Saturday Night Live did a skit a few weeks ago called La La Land Interrogation. Aziz Ansari is brought in for questioning after he tells his date that he thought La La Land was ok, but he didn’t love it. The disturbed officers put the pressure on: they need answers. Aziz confesses that he doesn’t remember the bridge scene. He must have fallen asleep. Asleep? They are baffled.
I thought this was hilarious because I’m with the cops. If you tell me you didn’t love La La Land, I need answers. Call it an occupational hazard. When you go from reader to writer, it is not enough to abandon a movie or book halfway through, because you just couldn’t get into it. It’s understanding the “why” that is instructive.
I used to think it was the stories that provided the most dramatic escapes from our predictable lives that resonated the most. Now I understand it’s more about how we feel as we ride along with the characters; their emotional journey invests us in the story.
We watched the movie Sully, and it seemed to have all the elements of a compelling story: terrified airline passengers, a water landing on the Hudson and Federal Aviation Authority heavies, determined to discredit the hero. I enjoyed it but something didn’t land (couldn’t resist). I recalled a writing instructor saying that your reader (or viewer) should feel worried about your character to feel emotionally invested. That was the problem for me. Sully was the story of a real pilot, a highly experienced and capable one, who never wavered in the belief that landing on the Hudson was the right decision. I knew he was going to be ok. His story was incredible, but not particularly emotional. For me anyway. I imagine anyone who has been in an emergency landing would feel differently.

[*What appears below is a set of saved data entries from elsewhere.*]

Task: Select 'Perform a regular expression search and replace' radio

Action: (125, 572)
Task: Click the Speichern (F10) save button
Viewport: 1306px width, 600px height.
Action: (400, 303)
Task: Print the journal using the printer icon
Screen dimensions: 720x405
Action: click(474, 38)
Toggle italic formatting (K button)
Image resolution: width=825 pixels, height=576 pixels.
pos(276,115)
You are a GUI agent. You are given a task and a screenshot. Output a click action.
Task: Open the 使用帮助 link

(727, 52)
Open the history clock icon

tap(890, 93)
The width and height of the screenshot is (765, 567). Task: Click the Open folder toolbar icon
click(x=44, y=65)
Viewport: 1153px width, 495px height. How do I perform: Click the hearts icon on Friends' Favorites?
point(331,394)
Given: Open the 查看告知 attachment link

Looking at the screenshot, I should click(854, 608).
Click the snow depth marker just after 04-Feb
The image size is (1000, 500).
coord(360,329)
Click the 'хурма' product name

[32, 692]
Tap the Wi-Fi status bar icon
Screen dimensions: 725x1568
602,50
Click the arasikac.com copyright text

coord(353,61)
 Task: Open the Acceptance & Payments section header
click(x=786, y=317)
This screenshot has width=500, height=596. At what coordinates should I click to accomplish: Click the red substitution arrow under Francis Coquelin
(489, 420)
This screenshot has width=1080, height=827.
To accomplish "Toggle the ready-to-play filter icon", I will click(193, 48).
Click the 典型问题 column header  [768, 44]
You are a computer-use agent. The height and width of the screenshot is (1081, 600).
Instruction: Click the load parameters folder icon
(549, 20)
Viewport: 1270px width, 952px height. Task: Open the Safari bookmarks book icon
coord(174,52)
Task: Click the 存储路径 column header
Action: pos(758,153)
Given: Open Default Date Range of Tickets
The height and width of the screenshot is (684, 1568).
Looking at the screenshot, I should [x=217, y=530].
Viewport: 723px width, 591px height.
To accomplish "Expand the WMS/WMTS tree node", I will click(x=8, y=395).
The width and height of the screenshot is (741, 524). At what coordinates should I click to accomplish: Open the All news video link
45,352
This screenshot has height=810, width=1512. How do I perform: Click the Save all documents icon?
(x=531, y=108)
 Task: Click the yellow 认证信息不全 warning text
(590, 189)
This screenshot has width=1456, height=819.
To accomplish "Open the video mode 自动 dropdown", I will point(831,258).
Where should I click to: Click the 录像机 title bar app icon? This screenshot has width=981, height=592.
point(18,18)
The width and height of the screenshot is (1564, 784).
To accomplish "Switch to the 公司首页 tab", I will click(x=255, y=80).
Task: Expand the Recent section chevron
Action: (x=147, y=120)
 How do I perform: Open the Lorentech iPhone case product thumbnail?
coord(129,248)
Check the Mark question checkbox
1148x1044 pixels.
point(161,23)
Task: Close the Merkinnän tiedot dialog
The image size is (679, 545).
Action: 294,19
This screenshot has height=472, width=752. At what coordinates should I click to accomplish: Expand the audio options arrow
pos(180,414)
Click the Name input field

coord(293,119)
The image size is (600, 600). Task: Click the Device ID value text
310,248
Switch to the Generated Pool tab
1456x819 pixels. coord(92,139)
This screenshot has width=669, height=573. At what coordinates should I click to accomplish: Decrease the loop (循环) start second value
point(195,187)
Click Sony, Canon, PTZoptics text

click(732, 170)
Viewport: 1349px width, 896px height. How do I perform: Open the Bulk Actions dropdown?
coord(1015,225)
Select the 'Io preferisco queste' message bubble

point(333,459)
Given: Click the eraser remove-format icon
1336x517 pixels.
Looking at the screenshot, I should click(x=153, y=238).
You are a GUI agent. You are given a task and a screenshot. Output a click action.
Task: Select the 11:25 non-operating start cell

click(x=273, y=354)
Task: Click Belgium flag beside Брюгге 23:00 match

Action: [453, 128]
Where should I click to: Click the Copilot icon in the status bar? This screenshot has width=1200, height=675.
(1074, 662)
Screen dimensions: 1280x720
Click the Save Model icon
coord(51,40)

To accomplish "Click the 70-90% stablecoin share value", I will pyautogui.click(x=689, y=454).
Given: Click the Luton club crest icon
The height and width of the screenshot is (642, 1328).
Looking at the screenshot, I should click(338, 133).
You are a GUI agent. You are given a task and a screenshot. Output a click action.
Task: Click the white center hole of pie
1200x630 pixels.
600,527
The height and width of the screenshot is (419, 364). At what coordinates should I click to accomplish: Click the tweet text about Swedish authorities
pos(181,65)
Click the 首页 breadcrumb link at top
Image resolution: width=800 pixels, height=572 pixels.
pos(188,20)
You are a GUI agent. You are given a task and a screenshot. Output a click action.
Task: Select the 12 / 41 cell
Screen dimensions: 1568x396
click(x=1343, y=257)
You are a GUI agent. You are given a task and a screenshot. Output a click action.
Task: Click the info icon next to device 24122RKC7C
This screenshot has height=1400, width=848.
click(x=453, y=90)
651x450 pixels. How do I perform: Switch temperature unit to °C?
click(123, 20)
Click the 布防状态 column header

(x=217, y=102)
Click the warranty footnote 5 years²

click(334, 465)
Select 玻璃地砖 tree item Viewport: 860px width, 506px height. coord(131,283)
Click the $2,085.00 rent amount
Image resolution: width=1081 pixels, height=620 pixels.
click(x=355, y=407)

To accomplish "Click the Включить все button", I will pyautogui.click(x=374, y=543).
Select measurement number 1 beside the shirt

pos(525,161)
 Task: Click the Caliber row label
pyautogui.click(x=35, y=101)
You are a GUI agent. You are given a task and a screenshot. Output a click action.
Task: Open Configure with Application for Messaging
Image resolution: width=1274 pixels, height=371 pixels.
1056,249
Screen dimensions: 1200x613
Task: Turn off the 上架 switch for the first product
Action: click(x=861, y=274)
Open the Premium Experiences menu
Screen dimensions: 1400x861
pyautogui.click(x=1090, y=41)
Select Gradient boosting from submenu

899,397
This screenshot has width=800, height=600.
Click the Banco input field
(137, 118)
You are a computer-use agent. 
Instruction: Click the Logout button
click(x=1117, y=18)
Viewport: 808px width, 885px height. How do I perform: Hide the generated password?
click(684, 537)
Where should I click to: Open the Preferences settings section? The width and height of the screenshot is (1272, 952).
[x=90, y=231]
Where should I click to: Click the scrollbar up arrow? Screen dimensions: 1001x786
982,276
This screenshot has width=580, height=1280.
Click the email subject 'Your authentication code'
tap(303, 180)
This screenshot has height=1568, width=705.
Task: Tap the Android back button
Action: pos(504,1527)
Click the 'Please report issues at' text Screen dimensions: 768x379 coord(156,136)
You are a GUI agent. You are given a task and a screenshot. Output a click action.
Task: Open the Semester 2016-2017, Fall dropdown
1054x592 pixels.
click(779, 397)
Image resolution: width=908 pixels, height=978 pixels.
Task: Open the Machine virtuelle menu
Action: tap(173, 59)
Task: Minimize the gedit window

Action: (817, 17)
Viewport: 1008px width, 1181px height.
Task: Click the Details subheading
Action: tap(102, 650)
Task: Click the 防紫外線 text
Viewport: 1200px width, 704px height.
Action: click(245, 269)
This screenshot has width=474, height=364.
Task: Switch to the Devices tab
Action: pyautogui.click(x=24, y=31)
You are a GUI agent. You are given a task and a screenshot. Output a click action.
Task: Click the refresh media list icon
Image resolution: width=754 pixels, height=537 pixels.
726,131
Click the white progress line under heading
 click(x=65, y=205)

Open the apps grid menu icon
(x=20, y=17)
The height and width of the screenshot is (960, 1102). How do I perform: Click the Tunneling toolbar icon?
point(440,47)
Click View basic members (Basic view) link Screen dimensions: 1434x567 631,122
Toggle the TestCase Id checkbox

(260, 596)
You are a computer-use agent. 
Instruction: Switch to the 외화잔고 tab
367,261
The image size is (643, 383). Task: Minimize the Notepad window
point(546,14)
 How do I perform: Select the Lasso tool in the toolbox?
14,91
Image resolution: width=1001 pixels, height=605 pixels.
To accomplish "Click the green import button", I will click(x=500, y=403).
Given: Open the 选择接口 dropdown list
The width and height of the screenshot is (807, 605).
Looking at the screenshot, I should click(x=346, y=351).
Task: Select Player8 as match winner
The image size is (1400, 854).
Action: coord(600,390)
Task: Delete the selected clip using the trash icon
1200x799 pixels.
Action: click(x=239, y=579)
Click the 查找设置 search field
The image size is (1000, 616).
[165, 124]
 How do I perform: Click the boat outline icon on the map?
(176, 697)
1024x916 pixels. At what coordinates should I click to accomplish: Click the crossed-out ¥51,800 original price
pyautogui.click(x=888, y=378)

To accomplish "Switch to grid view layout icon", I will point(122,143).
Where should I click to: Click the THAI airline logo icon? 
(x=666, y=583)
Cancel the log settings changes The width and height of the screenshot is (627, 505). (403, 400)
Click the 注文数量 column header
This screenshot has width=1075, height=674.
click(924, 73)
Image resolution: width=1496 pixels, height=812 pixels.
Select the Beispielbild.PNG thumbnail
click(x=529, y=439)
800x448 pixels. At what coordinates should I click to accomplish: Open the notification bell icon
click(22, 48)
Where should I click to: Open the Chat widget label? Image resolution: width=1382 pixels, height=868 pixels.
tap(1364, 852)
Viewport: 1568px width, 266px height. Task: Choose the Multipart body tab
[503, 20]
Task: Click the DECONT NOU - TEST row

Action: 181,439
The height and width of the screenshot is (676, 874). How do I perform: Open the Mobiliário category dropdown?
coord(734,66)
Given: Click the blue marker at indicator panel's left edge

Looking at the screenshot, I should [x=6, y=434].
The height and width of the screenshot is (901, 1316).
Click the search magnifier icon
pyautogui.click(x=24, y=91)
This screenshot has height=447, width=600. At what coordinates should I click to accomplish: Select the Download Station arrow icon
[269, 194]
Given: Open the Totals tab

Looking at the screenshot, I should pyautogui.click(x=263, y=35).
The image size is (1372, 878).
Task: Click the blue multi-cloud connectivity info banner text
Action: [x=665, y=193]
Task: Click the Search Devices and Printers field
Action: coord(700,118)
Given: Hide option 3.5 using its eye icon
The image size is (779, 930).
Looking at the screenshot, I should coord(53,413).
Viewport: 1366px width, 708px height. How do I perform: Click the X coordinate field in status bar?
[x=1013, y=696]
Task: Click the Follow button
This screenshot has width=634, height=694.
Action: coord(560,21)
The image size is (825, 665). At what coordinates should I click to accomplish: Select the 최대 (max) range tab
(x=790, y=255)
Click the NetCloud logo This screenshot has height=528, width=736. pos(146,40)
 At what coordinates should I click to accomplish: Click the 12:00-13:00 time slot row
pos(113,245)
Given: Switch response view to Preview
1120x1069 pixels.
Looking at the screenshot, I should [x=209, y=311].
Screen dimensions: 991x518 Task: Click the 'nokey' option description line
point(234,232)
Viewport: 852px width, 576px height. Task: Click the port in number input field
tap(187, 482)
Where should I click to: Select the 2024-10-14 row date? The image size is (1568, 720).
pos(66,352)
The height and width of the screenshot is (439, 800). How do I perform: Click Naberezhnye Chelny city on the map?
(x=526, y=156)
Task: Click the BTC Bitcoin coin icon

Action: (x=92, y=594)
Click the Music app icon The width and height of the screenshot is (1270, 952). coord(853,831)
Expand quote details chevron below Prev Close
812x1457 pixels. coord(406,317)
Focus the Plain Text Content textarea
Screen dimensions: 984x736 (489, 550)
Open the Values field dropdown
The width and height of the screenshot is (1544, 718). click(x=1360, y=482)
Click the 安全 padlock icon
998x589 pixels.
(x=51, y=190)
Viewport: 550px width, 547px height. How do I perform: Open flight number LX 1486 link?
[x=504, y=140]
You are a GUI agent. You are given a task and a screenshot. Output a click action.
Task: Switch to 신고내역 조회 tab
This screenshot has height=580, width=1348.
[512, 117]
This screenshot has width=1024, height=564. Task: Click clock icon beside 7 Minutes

With La La, I was hooked from that first snappy number; all those dreamers stuck in the LA traffic, singing and dancing about it. (I’m from Toronto: I get traffic. I’m a writer: I get dreaming.) Lots has been written about why this movie worked so well: The combination of Justin Hurwitz’ music and the old-Hollywood choreography felt original, yet retro. Ryan Gosling and Emma Stone have great chemistry, and yes, it is a sweet love story. But it was more than that. It is a story of being young and having dreams. When we grow up, most of us let at least some dreams go; like bubbles on a summer day, we let them float away. But we remember how it felt, the moment when you’ve blown through the wand and they shimmer in front of you, still within reach. That feeling pulled us in, committed us to the story. We watch La La Land knowing that most of those twenty-somethings, script or screenplay in hand, will never be the next Emma Stone or Ryan Gosling; Aaron Sorkin or Quinten Tarantino. Yet we are all in. We root for Mia and Sebastian, hoping they will be the ones to defy the odds.